#D3week featured student-athlete: Connor Williams, baseball

#D3week featured student-athlete: Connor Williams, baseball

Every year, NCAA Division III institutions across the country participate in Division III Week. To celebrate this week, we will bring you a new profile every day that gives a glimpse into the life of Chapman's student-athletes.

Our week-long celebrations begins with a letter from SAAC President and senior baseball student-athlete Connor Williams. Connor is a Television & Broadcast Journalism major who will graduate in the Spring. After graduation, he has decided to serve our country and has already been accepted into the ROTC program. He has applied to the Marine Corps Officer Candidates School in Quantico, Va. for enrollment next Fall.

Today marks the start of NCAA Division III Week. This event is a time for all universities with teams participating in Division III athletics to celebrate their student-athletes for all that they accomplish, on and off the field. It's also a time that, as the current president of Chapman's Student Athlete Advisory Committee (SAAC), I want to reflect on my time as a collegiate athlete and what it means to be a student athlete in Division III.

For starters, I didn't plan on being a student athlete at Chapman. I came to Chapman to study Television Broadcast Journalism at our prestigious Dodge Film and Media School, and I think my situation perfectly explains Division III to people that don't know about it.

Yes, we are NCAA athletes (Division III has the largest number of student athletes in any Division), and we put in the same effort and passion that all collegiate athletes do; however, we aren't on athletic scholarships. That same passion, commitment, and drive to compete can be found as much in our dugout as any dugout across the nation.

Before my collegiate career could even get started, I was cut in the fall of my freshman year and it agonized me. I had been living and breathing baseball since I was young enough to swing a bat and throw a ball. For the first time in my life, I wasn't a baseball player, and although I had come to Chapman as a student, my identity as an athlete felt lost. I persisted to stick around the field and workout in the weight room with the team, and I eventually made the team just before the season started in the spring.

Looking back on my four years as a student-athlete, I'm tremendously glad I played baseball at a Division III school. I've been able to continue playing the sport I love while pursuing my other passions and setting myself up for a fulfilling career after I graduate.

Chapman, and many other Division III schools, allow and encourage their athletes to be well rounded.

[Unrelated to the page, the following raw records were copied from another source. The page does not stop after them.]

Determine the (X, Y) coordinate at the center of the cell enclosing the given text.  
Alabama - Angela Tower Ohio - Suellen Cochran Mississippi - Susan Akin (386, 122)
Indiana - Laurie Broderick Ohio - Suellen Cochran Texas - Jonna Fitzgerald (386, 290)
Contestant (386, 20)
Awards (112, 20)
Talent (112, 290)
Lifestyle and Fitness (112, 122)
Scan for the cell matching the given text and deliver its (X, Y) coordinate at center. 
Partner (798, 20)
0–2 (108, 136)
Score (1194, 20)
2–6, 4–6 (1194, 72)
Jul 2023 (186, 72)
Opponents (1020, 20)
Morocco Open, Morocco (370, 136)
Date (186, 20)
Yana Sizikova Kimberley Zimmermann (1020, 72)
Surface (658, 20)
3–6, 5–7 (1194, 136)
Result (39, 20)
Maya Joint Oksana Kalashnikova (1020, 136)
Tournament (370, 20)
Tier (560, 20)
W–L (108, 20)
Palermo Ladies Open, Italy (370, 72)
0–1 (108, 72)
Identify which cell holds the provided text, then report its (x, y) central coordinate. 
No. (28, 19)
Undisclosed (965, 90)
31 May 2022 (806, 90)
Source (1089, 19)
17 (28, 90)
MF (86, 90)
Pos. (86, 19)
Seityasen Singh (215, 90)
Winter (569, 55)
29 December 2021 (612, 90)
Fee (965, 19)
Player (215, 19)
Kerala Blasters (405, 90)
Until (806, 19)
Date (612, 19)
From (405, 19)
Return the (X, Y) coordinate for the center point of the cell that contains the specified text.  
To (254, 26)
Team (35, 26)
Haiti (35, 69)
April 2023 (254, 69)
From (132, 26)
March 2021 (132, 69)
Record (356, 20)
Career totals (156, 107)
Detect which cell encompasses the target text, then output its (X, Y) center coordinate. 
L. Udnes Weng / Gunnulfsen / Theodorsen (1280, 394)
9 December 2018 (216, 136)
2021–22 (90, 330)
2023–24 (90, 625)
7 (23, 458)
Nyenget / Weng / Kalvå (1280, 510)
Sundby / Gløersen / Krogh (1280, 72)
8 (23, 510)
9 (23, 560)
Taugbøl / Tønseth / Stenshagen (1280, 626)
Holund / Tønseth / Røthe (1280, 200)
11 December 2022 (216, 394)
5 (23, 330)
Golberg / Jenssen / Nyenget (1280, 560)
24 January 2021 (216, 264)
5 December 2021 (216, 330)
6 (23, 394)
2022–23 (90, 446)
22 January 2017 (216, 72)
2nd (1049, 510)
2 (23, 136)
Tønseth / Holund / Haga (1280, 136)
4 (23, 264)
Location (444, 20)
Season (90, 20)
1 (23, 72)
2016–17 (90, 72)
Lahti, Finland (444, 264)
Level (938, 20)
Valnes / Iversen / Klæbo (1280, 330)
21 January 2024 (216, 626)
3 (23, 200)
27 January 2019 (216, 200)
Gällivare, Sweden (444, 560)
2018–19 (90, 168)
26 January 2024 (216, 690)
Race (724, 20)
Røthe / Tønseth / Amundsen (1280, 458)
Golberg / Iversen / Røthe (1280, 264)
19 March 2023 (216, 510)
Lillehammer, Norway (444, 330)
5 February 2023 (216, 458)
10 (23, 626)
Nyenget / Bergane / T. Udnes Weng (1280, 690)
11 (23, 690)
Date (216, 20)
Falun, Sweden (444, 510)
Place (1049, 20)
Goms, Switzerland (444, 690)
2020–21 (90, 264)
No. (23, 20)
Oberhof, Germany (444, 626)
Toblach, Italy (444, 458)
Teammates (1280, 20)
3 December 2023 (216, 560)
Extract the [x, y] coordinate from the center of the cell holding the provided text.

I got to be on the Debate Team and Chapman News team, and I got the chance to do activities off campus too, from internships to more recently practicing jiu jitsu twice a week. I am grateful for these opportunities that could only have happened at the Division III level.

There are certain things that all college athletes, regardless of Division, will complain about: not having the same time to study or do homework as other students, feeling too exhausted to go out on a Saturday after a game, or wishing you didn't have practice every afternoon so you could take a class you need to graduate. I know because I've been guilty of complaining about all of these things at one time or another. 

There is also something that college athletes will never complain about: having a reason to complain about all these things. You see, even though we whine about all the commitment, stress and fatigue, we know deep down the clock is going to strike midnight on our athletic careers when we graduate. The vast majority of us, particularly at the Division III level, will never compete professionally, and we will have to leave behind a sport that has bordered on obsession for a lot of us for close to two decades. Most of us would give an arm and a leg to have just one more practice or one more bus ride with our teammates before it's all over.

I know when I take off my cleats for the last time, the emotional impact will be incredible. I know I will be reminded of the thousands of relationships I made through my sport, and the memories will flood my entire body. I also know that I am ready to move on and give up the game that I love with every inch of my soul. I'll leave knowing that I, like many before me, left everything out on the field.

Over the course of this week, you'll meet a few of our accomplished student-athletes who truly embody the spirit of Division III athletics. Their stories just scratch the surface of the amazing people who represent Chapman on the field, on the court, in the pool and in every realm of our athletics program. I am truly proud to have represented each of them, and every Chapman student-athlete, as Chapman's SAAC President. Please enjoy!